▶ _Your task_:
How many lines in the records below contain the word "with"? State only that number.

▶ _Given information_:
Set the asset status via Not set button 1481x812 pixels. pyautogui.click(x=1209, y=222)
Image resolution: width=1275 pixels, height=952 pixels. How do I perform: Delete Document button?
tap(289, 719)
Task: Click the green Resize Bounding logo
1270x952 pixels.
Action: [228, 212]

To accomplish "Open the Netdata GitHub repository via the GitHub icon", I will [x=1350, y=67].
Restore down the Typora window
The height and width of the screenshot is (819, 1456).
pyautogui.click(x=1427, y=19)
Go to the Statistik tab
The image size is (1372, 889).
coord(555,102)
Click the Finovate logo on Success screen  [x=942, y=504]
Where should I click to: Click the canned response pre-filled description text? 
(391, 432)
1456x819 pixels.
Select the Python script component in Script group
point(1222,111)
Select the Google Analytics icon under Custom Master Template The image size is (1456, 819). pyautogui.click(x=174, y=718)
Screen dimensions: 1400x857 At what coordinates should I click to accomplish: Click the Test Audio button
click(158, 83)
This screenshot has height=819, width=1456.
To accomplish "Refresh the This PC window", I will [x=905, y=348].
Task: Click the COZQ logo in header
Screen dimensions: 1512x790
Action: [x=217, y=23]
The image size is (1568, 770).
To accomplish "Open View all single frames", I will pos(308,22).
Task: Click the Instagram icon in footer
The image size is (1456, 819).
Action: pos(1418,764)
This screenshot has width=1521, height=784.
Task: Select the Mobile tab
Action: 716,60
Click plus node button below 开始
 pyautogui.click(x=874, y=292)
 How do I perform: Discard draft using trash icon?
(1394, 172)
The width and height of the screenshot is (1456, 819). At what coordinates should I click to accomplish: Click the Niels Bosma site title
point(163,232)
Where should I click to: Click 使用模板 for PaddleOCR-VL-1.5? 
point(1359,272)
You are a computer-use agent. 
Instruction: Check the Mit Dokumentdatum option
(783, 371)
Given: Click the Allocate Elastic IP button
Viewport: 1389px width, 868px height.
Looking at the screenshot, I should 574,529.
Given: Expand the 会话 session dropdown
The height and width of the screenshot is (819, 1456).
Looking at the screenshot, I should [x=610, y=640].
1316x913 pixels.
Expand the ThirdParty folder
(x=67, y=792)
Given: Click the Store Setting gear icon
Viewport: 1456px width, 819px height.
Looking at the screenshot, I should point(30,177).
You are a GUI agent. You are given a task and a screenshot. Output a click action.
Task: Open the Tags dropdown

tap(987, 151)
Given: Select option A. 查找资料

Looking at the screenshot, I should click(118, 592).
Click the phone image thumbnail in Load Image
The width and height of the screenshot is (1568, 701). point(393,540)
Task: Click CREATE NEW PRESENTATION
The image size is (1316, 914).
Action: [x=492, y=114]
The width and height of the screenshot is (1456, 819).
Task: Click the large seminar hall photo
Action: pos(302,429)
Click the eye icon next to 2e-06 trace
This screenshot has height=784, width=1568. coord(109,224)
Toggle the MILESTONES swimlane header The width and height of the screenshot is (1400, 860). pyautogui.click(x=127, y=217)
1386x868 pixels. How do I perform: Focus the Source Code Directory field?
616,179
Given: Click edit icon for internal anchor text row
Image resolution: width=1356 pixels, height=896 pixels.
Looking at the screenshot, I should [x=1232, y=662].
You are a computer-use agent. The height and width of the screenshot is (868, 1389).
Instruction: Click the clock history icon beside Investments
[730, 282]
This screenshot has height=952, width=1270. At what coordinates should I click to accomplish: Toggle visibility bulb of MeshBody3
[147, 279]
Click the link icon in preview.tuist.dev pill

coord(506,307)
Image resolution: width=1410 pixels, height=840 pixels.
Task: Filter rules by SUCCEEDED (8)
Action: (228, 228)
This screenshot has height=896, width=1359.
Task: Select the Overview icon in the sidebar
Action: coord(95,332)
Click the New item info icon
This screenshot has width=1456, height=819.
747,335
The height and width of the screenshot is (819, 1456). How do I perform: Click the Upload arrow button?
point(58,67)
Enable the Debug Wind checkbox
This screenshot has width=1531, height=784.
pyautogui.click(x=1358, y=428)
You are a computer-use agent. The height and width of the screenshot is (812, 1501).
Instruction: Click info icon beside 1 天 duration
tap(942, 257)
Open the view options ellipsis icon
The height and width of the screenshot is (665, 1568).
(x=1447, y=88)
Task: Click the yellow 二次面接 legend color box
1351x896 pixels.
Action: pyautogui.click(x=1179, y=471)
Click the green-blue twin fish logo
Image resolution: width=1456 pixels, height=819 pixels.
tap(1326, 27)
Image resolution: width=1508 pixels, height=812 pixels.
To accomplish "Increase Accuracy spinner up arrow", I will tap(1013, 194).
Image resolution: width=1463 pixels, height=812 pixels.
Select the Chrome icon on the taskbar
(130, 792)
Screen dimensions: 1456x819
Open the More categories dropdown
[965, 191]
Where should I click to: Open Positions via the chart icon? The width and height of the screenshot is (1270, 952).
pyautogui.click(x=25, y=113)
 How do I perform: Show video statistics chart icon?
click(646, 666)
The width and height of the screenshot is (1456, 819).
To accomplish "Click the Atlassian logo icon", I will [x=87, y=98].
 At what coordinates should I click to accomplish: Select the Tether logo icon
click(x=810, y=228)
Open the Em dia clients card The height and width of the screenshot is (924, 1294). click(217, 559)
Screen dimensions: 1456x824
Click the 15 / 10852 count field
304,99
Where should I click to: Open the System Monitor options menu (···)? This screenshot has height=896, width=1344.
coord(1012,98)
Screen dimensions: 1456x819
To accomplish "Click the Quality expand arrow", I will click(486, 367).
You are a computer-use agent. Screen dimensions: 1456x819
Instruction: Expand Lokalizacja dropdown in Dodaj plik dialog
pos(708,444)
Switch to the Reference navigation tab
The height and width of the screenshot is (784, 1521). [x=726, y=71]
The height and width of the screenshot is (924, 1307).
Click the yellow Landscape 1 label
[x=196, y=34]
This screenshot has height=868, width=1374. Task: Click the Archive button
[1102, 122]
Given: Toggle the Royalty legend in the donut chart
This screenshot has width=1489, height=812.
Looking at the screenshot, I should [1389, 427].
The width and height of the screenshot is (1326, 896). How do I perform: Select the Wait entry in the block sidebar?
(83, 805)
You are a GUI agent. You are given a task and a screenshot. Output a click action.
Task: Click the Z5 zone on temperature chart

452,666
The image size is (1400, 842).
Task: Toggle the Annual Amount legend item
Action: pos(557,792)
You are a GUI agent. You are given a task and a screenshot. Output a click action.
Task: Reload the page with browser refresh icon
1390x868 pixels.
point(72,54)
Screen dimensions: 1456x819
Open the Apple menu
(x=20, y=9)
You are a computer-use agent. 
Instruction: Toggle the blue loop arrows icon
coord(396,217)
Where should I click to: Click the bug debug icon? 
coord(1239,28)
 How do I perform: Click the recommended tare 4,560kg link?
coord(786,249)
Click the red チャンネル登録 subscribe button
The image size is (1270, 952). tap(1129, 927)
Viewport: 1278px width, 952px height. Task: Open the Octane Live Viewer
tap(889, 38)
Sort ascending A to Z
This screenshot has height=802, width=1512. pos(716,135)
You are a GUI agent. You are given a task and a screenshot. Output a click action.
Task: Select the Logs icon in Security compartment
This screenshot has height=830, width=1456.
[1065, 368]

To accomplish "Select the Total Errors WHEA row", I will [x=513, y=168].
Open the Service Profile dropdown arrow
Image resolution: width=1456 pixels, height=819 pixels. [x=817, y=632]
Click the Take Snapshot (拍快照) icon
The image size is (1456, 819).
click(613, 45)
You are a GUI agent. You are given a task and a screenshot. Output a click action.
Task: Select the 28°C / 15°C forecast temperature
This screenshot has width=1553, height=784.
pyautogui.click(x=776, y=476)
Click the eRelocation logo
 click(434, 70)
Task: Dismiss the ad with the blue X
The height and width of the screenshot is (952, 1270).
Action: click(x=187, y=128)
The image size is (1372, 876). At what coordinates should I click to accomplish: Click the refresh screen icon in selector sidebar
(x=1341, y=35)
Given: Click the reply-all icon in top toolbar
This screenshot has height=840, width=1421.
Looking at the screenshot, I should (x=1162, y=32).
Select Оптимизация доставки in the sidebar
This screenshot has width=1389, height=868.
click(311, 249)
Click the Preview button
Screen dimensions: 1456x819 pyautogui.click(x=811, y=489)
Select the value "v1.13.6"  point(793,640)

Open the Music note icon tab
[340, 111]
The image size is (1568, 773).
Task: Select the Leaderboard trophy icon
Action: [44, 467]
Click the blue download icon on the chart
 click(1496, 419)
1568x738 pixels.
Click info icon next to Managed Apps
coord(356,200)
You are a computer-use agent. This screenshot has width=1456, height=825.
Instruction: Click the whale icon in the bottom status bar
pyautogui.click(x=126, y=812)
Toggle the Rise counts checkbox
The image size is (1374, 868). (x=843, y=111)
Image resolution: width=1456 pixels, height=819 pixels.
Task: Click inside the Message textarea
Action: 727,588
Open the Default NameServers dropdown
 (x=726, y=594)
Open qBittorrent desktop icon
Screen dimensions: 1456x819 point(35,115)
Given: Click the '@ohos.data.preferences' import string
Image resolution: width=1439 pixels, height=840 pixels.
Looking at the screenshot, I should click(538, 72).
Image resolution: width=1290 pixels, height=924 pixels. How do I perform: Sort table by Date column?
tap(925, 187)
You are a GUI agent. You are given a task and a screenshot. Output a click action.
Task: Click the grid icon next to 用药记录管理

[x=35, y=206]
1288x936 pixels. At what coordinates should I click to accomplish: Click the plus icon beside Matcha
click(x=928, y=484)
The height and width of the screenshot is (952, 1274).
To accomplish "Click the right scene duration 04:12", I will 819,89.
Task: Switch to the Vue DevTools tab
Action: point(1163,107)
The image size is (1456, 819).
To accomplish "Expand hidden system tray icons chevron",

▶ _Answer below_:
2